Iran protests after deputy minister denied U.S. visa
UNITED NATIONS |
UNITED NATIONS (Reuters) - Iran has accused the United States of abusing its position as the host of the United Nations by denying a visa to the Islamic Republic's deputy foreign minister, according to a letter released on Friday.
Iran's letter to the U.N. Committee on Relations with the Host Country said Deputy Foreign Minister for Legal and International Affairs Mohammad Mehdi Akhondzadeh Basti was repeatedly denied a visa by U.S. authorities.
In the letter, Iran's U.N. Ambassador Mohammad Khazaee said Washington's refusal to issue an entry visa to Tehran's top official overseeing its relations with the United Nations kept him from attending events like the May 3-28 review conference on the nuclear Non-Proliferation Treaty, where Iran's atomic program is a key topic of discussion.
Khazaee said U.S. authorities were misusing the country's status as the seat of the United Nations headquarters "as political leverage to advance their political agenda against certain countries."

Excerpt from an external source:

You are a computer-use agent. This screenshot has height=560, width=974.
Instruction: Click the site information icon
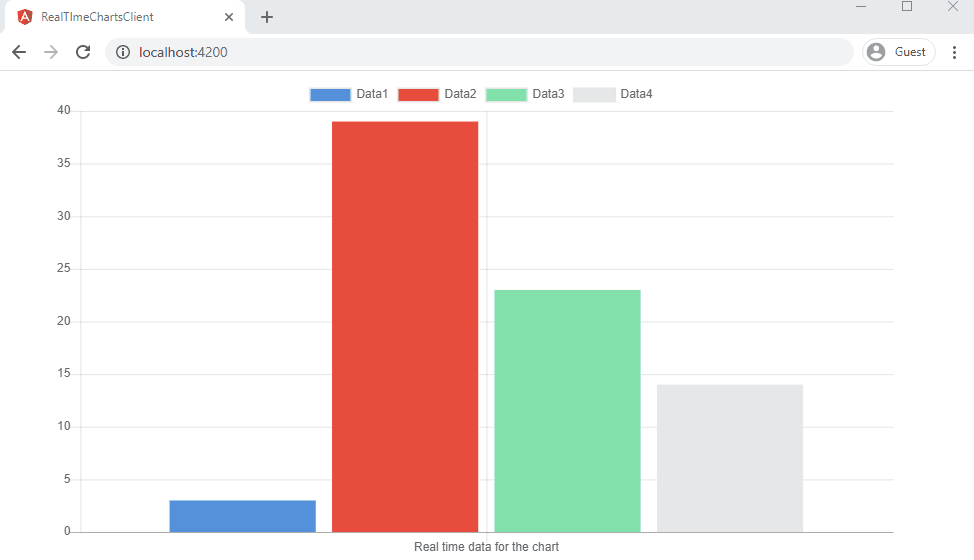[123, 52]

He said it was "nothing short of calculated political intimidation and pressure" which he said "impairs the very foundations of multilateral diplomacy."
In Washington, U.S. State Department spokesman P.J. Crowley declined to comment on Akhondzadeh Basti's visa. "Visa decisions are confidential," he told reporters.

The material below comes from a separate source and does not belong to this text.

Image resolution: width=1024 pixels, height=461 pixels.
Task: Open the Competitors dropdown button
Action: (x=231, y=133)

Akhondzadeh Basti previously headed Iran's diplomatic missions to Pakistan, Germany and the U.N. International Atomic Energy Agency in Vienna.

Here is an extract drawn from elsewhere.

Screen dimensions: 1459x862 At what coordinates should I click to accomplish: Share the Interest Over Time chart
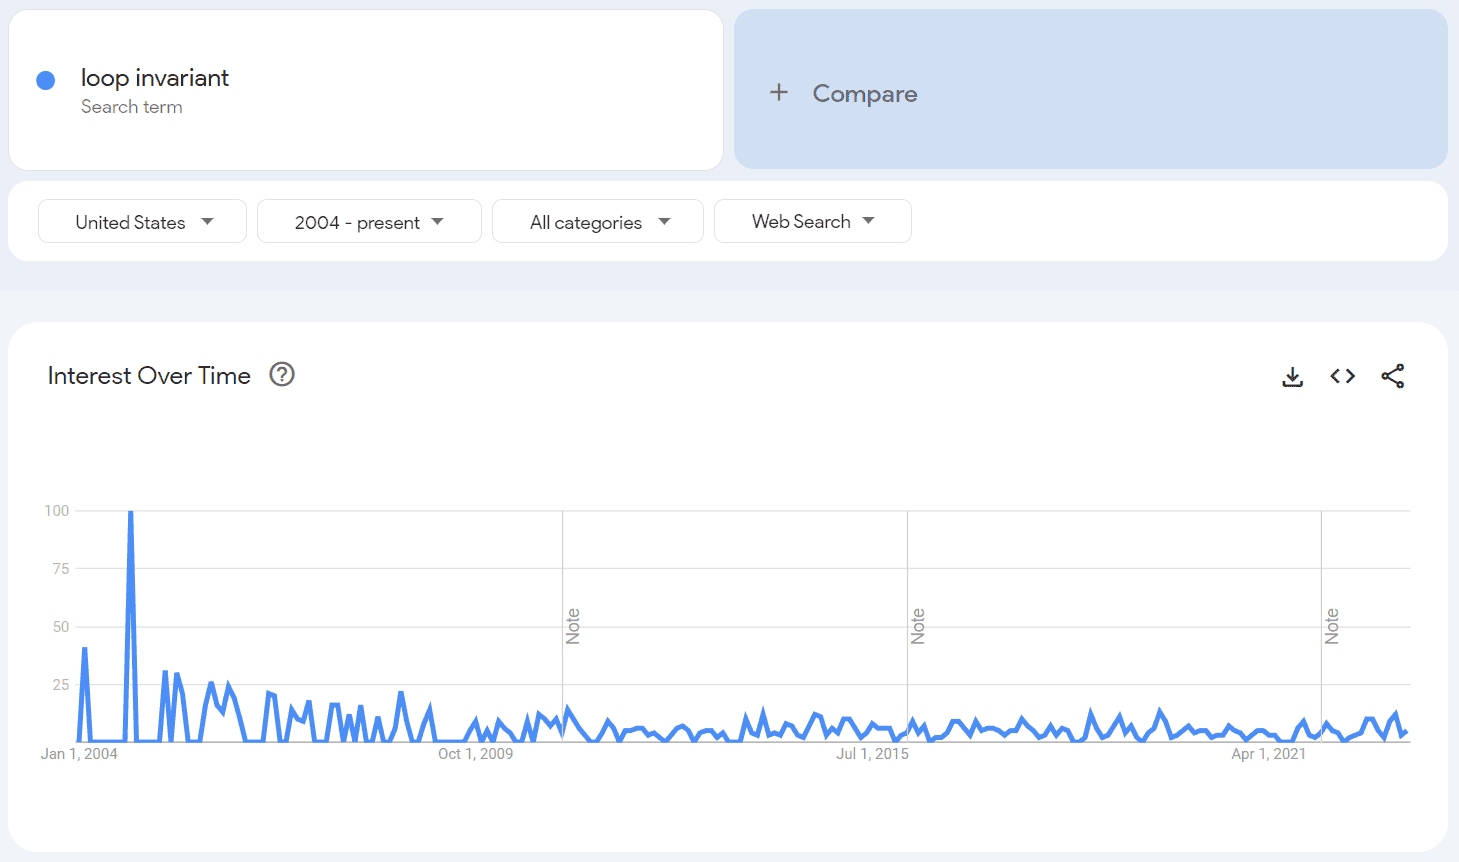tap(1393, 376)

As the host of U.N. headquarters, the United States has pledged to issue entry visas to officials from U.N. member states, though it can and does deny entry permits to foreign officials for many reasons, such as failure to meet deadlines or provide proper documentation, or if espionage is suspected.
Washington issued Iranian President Mahmoud Ahmadinejad a visa to attend the opening of the nuclear arms treaty review conference earlier this month, though it has denied Iranian officials visas in the past, prompting complaints from Tehran.
The United States cut off diplomatic relations with Iran in 1980 during a hostage crisis. For the last eight years Washington and Tehran have been locked in an escalating standoff over Iran's nuclear program, which Western powers fear is aimed at producing atomic weapons.
Tehran says its nuclear program is entirely peaceful and will produce electricity, not bombs.
Earlier this week the United States submitted a draft resolution to the U.N. Security Council that would impose a fourth round of U.N. sanctions against Iran for refusing to halt its enrichment program. The draft was agreed with Russia, China, Britain, France and Germany.